■ **YOUR ASSIGNMENT**
Copy the data below. Keep every line exactly as it is.

Stored items
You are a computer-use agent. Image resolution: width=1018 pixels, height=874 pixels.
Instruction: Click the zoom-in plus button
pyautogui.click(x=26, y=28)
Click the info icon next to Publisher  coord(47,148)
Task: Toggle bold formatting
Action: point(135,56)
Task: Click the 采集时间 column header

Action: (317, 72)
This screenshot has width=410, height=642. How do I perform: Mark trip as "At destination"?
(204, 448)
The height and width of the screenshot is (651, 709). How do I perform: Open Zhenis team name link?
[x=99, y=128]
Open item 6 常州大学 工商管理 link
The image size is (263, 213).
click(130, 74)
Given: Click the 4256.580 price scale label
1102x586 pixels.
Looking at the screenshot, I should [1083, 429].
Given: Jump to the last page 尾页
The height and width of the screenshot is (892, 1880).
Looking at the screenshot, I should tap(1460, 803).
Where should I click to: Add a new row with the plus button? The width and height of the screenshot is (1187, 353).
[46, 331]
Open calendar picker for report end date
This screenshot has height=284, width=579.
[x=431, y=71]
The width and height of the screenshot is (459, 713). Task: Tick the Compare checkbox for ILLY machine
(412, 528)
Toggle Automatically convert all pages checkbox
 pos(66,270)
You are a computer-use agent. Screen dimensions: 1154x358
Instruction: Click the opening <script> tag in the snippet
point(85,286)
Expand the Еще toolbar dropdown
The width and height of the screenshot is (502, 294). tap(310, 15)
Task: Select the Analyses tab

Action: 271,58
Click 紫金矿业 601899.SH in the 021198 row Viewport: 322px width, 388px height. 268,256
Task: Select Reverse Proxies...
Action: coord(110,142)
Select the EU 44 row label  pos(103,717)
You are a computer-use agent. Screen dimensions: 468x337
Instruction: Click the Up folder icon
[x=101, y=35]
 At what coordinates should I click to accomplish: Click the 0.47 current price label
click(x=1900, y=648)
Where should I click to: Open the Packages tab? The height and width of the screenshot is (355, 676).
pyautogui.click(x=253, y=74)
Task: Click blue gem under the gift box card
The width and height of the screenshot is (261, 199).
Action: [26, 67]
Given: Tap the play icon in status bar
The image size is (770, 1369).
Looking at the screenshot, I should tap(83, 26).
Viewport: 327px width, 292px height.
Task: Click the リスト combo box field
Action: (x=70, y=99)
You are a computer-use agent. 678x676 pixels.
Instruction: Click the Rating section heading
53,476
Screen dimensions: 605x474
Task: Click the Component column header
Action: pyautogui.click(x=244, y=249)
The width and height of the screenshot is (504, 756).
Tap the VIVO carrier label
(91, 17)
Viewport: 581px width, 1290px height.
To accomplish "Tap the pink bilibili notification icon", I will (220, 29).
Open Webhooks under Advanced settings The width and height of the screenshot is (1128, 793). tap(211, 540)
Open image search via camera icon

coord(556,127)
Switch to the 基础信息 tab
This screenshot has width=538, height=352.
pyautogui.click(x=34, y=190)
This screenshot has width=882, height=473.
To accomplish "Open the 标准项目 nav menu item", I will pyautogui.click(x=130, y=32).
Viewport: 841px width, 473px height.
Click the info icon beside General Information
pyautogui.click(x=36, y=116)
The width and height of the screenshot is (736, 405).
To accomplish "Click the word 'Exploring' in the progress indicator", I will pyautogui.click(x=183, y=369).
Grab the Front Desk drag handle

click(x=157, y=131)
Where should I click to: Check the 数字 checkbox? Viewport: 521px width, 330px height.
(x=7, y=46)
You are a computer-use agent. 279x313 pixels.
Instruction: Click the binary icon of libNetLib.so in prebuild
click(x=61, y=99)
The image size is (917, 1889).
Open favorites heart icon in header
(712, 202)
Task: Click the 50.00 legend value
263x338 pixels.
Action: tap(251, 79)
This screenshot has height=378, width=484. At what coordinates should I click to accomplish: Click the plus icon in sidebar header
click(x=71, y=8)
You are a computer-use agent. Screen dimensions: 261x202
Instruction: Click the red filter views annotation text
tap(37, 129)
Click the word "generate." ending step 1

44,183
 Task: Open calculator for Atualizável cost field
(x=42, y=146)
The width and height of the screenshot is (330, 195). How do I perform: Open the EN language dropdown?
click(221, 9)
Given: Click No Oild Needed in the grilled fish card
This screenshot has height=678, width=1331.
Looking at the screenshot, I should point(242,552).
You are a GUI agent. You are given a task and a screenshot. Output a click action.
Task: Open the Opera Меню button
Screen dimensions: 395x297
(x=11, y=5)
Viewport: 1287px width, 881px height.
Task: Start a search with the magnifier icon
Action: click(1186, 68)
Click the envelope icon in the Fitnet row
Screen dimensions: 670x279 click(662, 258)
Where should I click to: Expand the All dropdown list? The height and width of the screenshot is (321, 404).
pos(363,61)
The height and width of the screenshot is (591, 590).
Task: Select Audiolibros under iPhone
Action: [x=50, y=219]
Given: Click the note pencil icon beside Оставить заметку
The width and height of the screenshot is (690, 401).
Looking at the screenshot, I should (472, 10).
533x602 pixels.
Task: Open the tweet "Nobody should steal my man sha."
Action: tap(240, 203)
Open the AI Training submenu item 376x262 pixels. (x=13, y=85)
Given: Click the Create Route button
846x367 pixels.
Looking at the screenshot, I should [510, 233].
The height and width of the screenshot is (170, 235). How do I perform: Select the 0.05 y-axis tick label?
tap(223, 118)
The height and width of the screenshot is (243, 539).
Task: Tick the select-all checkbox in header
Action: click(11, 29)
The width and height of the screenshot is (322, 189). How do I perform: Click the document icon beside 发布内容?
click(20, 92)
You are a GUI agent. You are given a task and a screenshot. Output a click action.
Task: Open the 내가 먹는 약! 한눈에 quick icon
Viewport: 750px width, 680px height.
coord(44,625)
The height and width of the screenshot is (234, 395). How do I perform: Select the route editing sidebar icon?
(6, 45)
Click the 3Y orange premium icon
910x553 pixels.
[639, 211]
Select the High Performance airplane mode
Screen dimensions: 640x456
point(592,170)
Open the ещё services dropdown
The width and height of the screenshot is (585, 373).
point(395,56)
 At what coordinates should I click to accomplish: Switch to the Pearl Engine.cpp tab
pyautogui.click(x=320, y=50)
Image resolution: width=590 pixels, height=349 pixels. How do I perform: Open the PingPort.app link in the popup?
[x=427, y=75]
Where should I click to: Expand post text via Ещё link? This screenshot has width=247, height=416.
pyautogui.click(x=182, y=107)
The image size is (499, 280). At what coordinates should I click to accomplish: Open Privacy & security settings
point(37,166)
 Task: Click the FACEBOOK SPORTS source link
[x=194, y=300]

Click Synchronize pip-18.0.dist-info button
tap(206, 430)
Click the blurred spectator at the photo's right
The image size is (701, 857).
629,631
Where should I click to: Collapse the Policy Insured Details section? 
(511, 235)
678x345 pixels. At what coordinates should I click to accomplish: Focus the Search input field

■ **WRITTEN RESPONSE**
You are a computer-use agent. Image resolution: width=1018 pixels, height=874 pixels.
Instruction: Click the zoom-in plus button
pyautogui.click(x=26, y=28)
Click the info icon next to Publisher  coord(47,148)
Task: Toggle bold formatting
Action: point(135,56)
Task: Click the 采集时间 column header

Action: (317, 72)
This screenshot has width=410, height=642. How do I perform: Mark trip as "At destination"?
(204, 448)
The height and width of the screenshot is (651, 709). How do I perform: Open Zhenis team name link?
[x=99, y=128]
Open item 6 常州大学 工商管理 link
The image size is (263, 213).
click(130, 74)
Given: Click the 4256.580 price scale label
1102x586 pixels.
Looking at the screenshot, I should [1083, 429].
Given: Jump to the last page 尾页
The height and width of the screenshot is (892, 1880).
Looking at the screenshot, I should tap(1460, 803).
Where should I click to: Add a new row with the plus button? The width and height of the screenshot is (1187, 353).
[46, 331]
Open calendar picker for report end date
This screenshot has height=284, width=579.
[x=431, y=71]
The width and height of the screenshot is (459, 713). Task: Tick the Compare checkbox for ILLY machine
(412, 528)
Toggle Automatically convert all pages checkbox
 pos(66,270)
You are a computer-use agent. Screen dimensions: 1154x358
Instruction: Click the opening <script> tag in the snippet
point(85,286)
Expand the Еще toolbar dropdown
The width and height of the screenshot is (502, 294). tap(310, 15)
Task: Select the Analyses tab

Action: 271,58
Click 紫金矿业 601899.SH in the 021198 row Viewport: 322px width, 388px height. 268,256
Task: Select Reverse Proxies...
Action: coord(110,142)
Select the EU 44 row label  pos(103,717)
You are a computer-use agent. Screen dimensions: 468x337
Instruction: Click the Up folder icon
[x=101, y=35]
 At what coordinates should I click to accomplish: Click the 0.47 current price label
click(x=1900, y=648)
Where should I click to: Open the Packages tab? The height and width of the screenshot is (355, 676).
pyautogui.click(x=253, y=74)
Task: Click blue gem under the gift box card
The width and height of the screenshot is (261, 199).
Action: [26, 67]
Given: Tap the play icon in status bar
The image size is (770, 1369).
Looking at the screenshot, I should tap(83, 26).
Viewport: 327px width, 292px height.
Task: Click the リスト combo box field
Action: (x=70, y=99)
You are a computer-use agent. 678x676 pixels.
Instruction: Click the Rating section heading
53,476
Screen dimensions: 605x474
Task: Click the Component column header
Action: pyautogui.click(x=244, y=249)
The width and height of the screenshot is (504, 756).
Tap the VIVO carrier label
(91, 17)
Viewport: 581px width, 1290px height.
To accomplish "Tap the pink bilibili notification icon", I will (220, 29).
Open Webhooks under Advanced settings The width and height of the screenshot is (1128, 793). tap(211, 540)
Open image search via camera icon

coord(556,127)
Switch to the 基础信息 tab
This screenshot has width=538, height=352.
pyautogui.click(x=34, y=190)
This screenshot has width=882, height=473.
To accomplish "Open the 标准项目 nav menu item", I will pyautogui.click(x=130, y=32).
Viewport: 841px width, 473px height.
Click the info icon beside General Information
pyautogui.click(x=36, y=116)
The width and height of the screenshot is (736, 405).
To accomplish "Click the word 'Exploring' in the progress indicator", I will pyautogui.click(x=183, y=369).
Grab the Front Desk drag handle

click(x=157, y=131)
Where should I click to: Check the 数字 checkbox? Viewport: 521px width, 330px height.
(x=7, y=46)
You are a computer-use agent. 279x313 pixels.
Instruction: Click the binary icon of libNetLib.so in prebuild
click(x=61, y=99)
The image size is (917, 1889).
Open favorites heart icon in header
(712, 202)
Task: Click the 50.00 legend value
263x338 pixels.
Action: tap(251, 79)
This screenshot has height=378, width=484. At what coordinates should I click to accomplish: Click the plus icon in sidebar header
click(x=71, y=8)
You are a computer-use agent. Screen dimensions: 261x202
Instruction: Click the red filter views annotation text
tap(37, 129)
Click the word "generate." ending step 1

44,183
 Task: Open calculator for Atualizável cost field
(x=42, y=146)
The width and height of the screenshot is (330, 195). How do I perform: Open the EN language dropdown?
click(221, 9)
Given: Click No Oild Needed in the grilled fish card
This screenshot has height=678, width=1331.
Looking at the screenshot, I should point(242,552).
You are a GUI agent. You are given a task and a screenshot. Output a click action.
Task: Open the Opera Меню button
Screen dimensions: 395x297
(x=11, y=5)
Viewport: 1287px width, 881px height.
Task: Start a search with the magnifier icon
Action: click(1186, 68)
Click the envelope icon in the Fitnet row
Screen dimensions: 670x279 click(662, 258)
Where should I click to: Expand the All dropdown list? The height and width of the screenshot is (321, 404).
pos(363,61)
The height and width of the screenshot is (591, 590).
Task: Select Audiolibros under iPhone
Action: [x=50, y=219]
Given: Click the note pencil icon beside Оставить заметку
The width and height of the screenshot is (690, 401).
Looking at the screenshot, I should (472, 10).
533x602 pixels.
Task: Open the tweet "Nobody should steal my man sha."
Action: tap(240, 203)
Open the AI Training submenu item 376x262 pixels. (x=13, y=85)
Given: Click the Create Route button
846x367 pixels.
Looking at the screenshot, I should [510, 233].
The height and width of the screenshot is (170, 235). How do I perform: Select the 0.05 y-axis tick label?
tap(223, 118)
The height and width of the screenshot is (243, 539).
Task: Tick the select-all checkbox in header
Action: click(11, 29)
The width and height of the screenshot is (322, 189). How do I perform: Click the document icon beside 发布内容?
click(20, 92)
You are a GUI agent. You are given a task and a screenshot. Output a click action.
Task: Open the 내가 먹는 약! 한눈에 quick icon
Viewport: 750px width, 680px height.
coord(44,625)
The height and width of the screenshot is (234, 395). How do I perform: Select the route editing sidebar icon?
(6, 45)
Click the 3Y orange premium icon
910x553 pixels.
[639, 211]
Select the High Performance airplane mode
Screen dimensions: 640x456
point(592,170)
Open the ещё services dropdown
The width and height of the screenshot is (585, 373).
point(395,56)
 At what coordinates should I click to accomplish: Switch to the Pearl Engine.cpp tab
pyautogui.click(x=320, y=50)
Image resolution: width=590 pixels, height=349 pixels. How do I perform: Open the PingPort.app link in the popup?
[x=427, y=75]
Where should I click to: Expand post text via Ещё link? This screenshot has width=247, height=416.
pyautogui.click(x=182, y=107)
The image size is (499, 280). At what coordinates should I click to accomplish: Open Privacy & security settings
point(37,166)
 Task: Click the FACEBOOK SPORTS source link
[x=194, y=300]

Click Synchronize pip-18.0.dist-info button
tap(206, 430)
Click the blurred spectator at the photo's right
The image size is (701, 857).
629,631
Where should I click to: Collapse the Policy Insured Details section? 
(511, 235)
678x345 pixels. At what coordinates should I click to accomplish: Focus the Search input field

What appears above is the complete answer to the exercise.